Bronx Gothic, in this light, could scarcely be a contrast. Directed – but not solely created – by Andrew Rossi, it follows the last tour of the solo performance piece of the same name, conceived and performed by Okwui Okpokwasili. Much of the film is given over to the lengthy, confrontational, and visibly strenuous performances, interspersed with interviews with Okpokwasili and various collaborators and audience talk-backs. This is no attempt at biography; aspects of Okpokwasili’s background are only brought up when necessary, and instead much of the cultural aspects that are woven into the piece arise rather naturally.

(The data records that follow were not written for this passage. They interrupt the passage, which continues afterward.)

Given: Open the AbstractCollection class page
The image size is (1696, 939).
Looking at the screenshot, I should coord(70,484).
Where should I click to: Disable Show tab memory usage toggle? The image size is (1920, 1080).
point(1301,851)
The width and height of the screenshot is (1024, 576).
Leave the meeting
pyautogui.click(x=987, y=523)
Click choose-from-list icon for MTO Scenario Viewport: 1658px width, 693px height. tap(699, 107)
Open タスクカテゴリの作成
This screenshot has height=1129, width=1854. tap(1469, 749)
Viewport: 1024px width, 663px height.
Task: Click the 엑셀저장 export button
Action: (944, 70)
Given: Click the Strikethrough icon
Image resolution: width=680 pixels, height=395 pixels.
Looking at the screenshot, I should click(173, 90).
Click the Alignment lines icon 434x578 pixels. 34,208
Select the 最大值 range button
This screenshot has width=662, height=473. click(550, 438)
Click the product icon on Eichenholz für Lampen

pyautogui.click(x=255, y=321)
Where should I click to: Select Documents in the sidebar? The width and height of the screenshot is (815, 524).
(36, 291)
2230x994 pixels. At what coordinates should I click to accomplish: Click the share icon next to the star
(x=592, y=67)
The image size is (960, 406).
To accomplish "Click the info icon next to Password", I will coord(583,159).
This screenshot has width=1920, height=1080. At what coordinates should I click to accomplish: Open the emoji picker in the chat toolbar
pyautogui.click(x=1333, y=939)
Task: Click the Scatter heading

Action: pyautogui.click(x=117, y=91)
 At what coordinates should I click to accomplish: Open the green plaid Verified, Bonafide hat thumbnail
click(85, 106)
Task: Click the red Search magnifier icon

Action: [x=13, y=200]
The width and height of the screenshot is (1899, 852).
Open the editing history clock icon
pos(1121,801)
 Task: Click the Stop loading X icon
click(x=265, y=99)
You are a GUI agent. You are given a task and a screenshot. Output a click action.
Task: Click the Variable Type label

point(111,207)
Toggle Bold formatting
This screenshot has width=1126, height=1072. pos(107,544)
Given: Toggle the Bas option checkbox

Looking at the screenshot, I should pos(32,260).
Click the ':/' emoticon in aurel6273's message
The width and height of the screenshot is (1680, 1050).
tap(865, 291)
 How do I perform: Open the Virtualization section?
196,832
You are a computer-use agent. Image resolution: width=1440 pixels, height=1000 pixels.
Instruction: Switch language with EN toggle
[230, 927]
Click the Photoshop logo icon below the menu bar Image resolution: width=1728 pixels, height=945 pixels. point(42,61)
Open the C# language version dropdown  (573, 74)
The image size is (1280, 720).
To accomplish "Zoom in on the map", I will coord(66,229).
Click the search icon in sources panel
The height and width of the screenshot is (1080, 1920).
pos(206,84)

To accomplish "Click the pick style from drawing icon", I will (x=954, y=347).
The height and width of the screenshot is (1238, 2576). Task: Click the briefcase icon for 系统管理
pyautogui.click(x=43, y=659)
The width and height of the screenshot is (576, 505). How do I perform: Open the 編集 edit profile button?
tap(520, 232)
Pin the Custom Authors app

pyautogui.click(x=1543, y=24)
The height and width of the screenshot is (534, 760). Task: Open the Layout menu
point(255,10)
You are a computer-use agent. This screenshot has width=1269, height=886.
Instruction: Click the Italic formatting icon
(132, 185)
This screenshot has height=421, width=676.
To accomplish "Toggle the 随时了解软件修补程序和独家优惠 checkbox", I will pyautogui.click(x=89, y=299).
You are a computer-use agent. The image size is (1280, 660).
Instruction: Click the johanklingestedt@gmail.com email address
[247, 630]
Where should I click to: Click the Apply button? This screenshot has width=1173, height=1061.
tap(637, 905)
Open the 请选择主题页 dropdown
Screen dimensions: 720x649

Bronx Gothic, the piece, is plainly semi-autobiographical, consisting largely of letters read aloud by the performer between her as an eleven-year-old and her more sexually active and experienced friend, and explores notions of maturity and race in a very specifically New York context. Perhaps expectedly, the piece and the film feel just as much about movement, about the extensive and elongated rhythmic dances that move just as deeply as the spoken moments – the piece begins with thirty minutes (not rendered fully in the film) of Okpokwasili dancing in a corner as the audience takes their seats. And yet, Rossi never loses sight of the human element, of Okpokwasili as something more than an avatar for black self-expression. The documentary looks to the future, not only for her as an artist, but her as a mother: the final scene is of unambiguous domestic bliss.